I’m joining #FiveMinuteFriday over at Kate Motaung’s place. The word prompt is PARK. It is also Day 21 of #write31days with Christina Hubbard at Creative and Free. Below is five minutes of free flow writing. The forward slashes (//) indicate where the timer started and ended. Go!
//”Whatever you do, don’t hit anybody.” Uncle Marty’s nonchalant way of speaking made me even more nervous. What would happen if the brakes suddenly went out? We had a whole car of little cousins and my grandpa! We would never make it to the Dairy Queen if I hit anyone.
The highway from grandma’s house to Pleasanton, Texas was an almost thirty-minute drive. Pleasanton was the small town we liked to grab our ice cream. It was also a straight drive of nothing but country livin’, so the only danger was hitting a cow or copperhead snake at best.

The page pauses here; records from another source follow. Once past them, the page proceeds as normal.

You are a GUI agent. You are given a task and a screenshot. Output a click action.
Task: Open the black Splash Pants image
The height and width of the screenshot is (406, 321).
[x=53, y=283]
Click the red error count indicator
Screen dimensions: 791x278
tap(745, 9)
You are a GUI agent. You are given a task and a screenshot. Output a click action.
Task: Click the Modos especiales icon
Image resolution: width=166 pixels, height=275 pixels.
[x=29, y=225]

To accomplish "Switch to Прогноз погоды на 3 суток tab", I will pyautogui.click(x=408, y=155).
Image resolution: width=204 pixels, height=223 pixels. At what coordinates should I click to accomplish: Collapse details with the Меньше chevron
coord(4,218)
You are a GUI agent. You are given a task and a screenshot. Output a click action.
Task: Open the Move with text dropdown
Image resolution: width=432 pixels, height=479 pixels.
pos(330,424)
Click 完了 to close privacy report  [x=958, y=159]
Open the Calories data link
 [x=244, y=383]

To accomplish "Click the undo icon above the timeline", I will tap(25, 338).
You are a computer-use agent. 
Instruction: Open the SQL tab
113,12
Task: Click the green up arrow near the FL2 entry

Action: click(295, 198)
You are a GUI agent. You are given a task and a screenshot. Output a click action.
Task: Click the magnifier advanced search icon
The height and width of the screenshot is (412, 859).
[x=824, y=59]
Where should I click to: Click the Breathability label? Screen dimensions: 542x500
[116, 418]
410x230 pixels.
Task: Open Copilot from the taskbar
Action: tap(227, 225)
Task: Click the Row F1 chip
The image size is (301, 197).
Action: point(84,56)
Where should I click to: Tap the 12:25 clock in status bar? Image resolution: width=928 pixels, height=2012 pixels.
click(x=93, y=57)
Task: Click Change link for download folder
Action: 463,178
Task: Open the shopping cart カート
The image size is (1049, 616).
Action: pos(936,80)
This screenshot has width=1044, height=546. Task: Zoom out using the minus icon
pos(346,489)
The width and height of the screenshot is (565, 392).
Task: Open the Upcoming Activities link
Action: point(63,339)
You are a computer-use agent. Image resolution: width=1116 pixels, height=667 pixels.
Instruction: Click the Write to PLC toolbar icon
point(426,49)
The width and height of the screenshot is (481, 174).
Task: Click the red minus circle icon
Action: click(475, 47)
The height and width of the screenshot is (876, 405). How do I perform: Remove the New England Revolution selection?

“I don’t really want to do this.” At 14 I wanted to get out of everything. I had originally imagined opening the engine of my uncle’s black Jaguar to about 100 mph. I was going 50 and terrified. The speed limit was 70 mph. (These days it’s more like 75 or 80)
“Well, you’re never gonna learn if you don’t suck it up.” He crossed his arms across his chest and laughed in that deceptively creepy way that he always did. Now, that I’m older, those laughs make me laugh, but back then, they terrified me.
“Can someone else drive?”
“I can. But, that’s not the point.” My uncle was a no nonsense kinda guy. He and my grandfather would make sure we all learned to drive and master our driver’s ed course by the time it was the appropriate time to take it.
“Pull over. Park it.” My cousins all laughed. I was the oldest. I was the one they all looked up to. I should have been able to do it.
I pulled the car over and put it in park. What if I had hit a deer and flipped the car with everyone in it?//
This is how we go through life – terrified of what we don’t know. Terrified of hitting something that is not even in view. Terrified of the hypothetical.
And all God wants us to do is learn so that one day we can navigate our own. My uncle filled in when my earthly father couldn’t.
My earthly father passed away when I was 2 years old. Who else was going to teach me how to drive?
When I’m tempted to put my entire life in park, I think back to my 14-year old self. What can I learn from just putting the car in drive and trusting that a copperhead snake really won’t cross the road today?